🤖 AI Summary
Existing AI safety benchmarks lack verifiability and struggle to reconcile model intellectual property with dataset confidentiality—particularly under mutual distrust between model providers and auditors, posing severe privacy and trust risks. This paper proposes the first verifiable AI safety benchmarking framework integrating remote attestation and privacy-preserving computation. Leveraging Trusted Execution Environments (TEEs), it ensures encrypted isolation of model and data execution, secure multi-party interaction, and tamper-proof auditing. Crucially, it embeds TEE-based remote attestation into the AI auditing feedback loop, enabling external stakeholders to independently verify system compliance. A prototype implementation on Llama-3.1 successfully demonstrates end-to-end verifiable evaluation across standard safety benchmarks—including HarmBench and AdvBench—achieving strong integrity guarantees without exposing sensitive assets.
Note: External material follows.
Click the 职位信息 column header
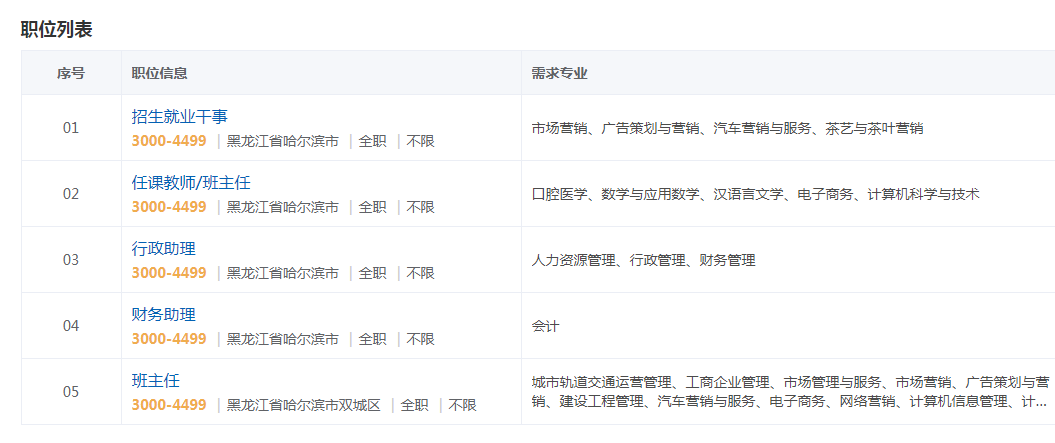The width and height of the screenshot is (1055, 443). click(x=160, y=73)
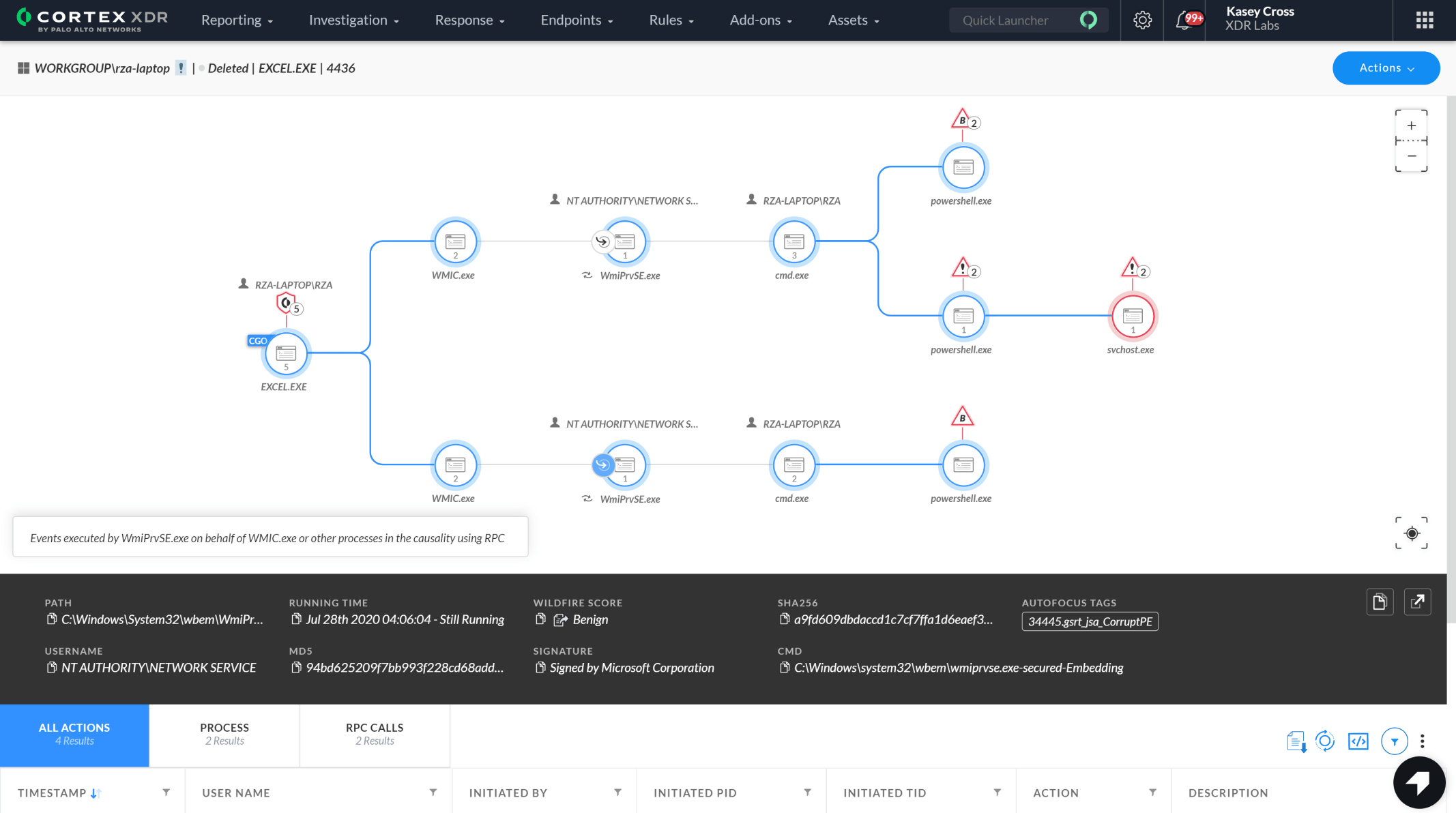This screenshot has height=813, width=1456.
Task: Select the svchost.exe node in the graph
Action: [x=1132, y=316]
The framework significantly strengthens trust foundations and practical feasibility for cross-organizational AI governance.
📝 Abstract
Benchmarks are important measures to evaluate safety and compliance of AI models at scale. However, they typically do not offer verifiable results and lack confidentiality for model IP and benchmark datasets. We propose Attestable Audits, which run inside Trusted Execution Environments and enable users to verify interaction with a compliant AI model. Our work protects sensitive data even when model provider and auditor do not trust each other. This addresses verification challenges raised in recent AI governance frameworks. We build a prototype demonstrating feasibility on typical audit benchmarks against Llama-3.1.